Aim -
Transcribe every line of the material below without changing a single character.

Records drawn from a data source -
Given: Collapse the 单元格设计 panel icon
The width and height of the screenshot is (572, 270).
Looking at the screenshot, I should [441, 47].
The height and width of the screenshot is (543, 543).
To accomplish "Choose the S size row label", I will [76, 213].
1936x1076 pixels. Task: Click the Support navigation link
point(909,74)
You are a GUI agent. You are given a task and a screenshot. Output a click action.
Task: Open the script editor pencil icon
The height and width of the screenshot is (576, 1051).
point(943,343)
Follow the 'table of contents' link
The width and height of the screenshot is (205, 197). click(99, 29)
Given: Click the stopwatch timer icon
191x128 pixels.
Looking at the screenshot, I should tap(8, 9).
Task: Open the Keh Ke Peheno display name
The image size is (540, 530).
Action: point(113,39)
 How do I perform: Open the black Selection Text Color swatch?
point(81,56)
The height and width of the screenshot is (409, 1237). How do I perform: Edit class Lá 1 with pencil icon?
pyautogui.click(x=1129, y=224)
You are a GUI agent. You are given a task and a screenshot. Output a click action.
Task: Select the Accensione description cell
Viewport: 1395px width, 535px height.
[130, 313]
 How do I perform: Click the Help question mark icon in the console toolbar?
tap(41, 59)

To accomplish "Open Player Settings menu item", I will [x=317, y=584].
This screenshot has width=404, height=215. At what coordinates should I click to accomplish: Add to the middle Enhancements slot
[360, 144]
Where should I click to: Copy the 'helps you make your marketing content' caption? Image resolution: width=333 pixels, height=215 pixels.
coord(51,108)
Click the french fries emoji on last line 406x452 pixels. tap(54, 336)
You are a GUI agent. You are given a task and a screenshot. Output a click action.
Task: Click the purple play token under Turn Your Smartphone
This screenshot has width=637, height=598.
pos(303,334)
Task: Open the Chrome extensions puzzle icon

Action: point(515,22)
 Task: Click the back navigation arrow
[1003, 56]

Reply -
Given: Collapse the 单元格设计 panel icon
The width and height of the screenshot is (572, 270).
Looking at the screenshot, I should [441, 47].
The height and width of the screenshot is (543, 543).
To accomplish "Choose the S size row label", I will [76, 213].
1936x1076 pixels. Task: Click the Support navigation link
point(909,74)
You are a GUI agent. You are given a task and a screenshot. Output a click action.
Task: Open the script editor pencil icon
The height and width of the screenshot is (576, 1051).
point(943,343)
Follow the 'table of contents' link
The width and height of the screenshot is (205, 197). click(99, 29)
Given: Click the stopwatch timer icon
191x128 pixels.
Looking at the screenshot, I should tap(8, 9).
Task: Open the Keh Ke Peheno display name
The image size is (540, 530).
Action: point(113,39)
 How do I perform: Open the black Selection Text Color swatch?
point(81,56)
The height and width of the screenshot is (409, 1237). How do I perform: Edit class Lá 1 with pencil icon?
pyautogui.click(x=1129, y=224)
You are a GUI agent. You are given a task and a screenshot. Output a click action.
Task: Select the Accensione description cell
Viewport: 1395px width, 535px height.
[130, 313]
 How do I perform: Click the Help question mark icon in the console toolbar?
tap(41, 59)

To accomplish "Open Player Settings menu item", I will [x=317, y=584].
This screenshot has width=404, height=215. At what coordinates should I click to accomplish: Add to the middle Enhancements slot
[360, 144]
Where should I click to: Copy the 'helps you make your marketing content' caption? Image resolution: width=333 pixels, height=215 pixels.
coord(51,108)
Click the french fries emoji on last line 406x452 pixels. tap(54, 336)
You are a GUI agent. You are given a task and a screenshot. Output a click action.
Task: Click the purple play token under Turn Your Smartphone
This screenshot has width=637, height=598.
pos(303,334)
Task: Open the Chrome extensions puzzle icon

Action: point(515,22)
 Task: Click the back navigation arrow
[1003, 56]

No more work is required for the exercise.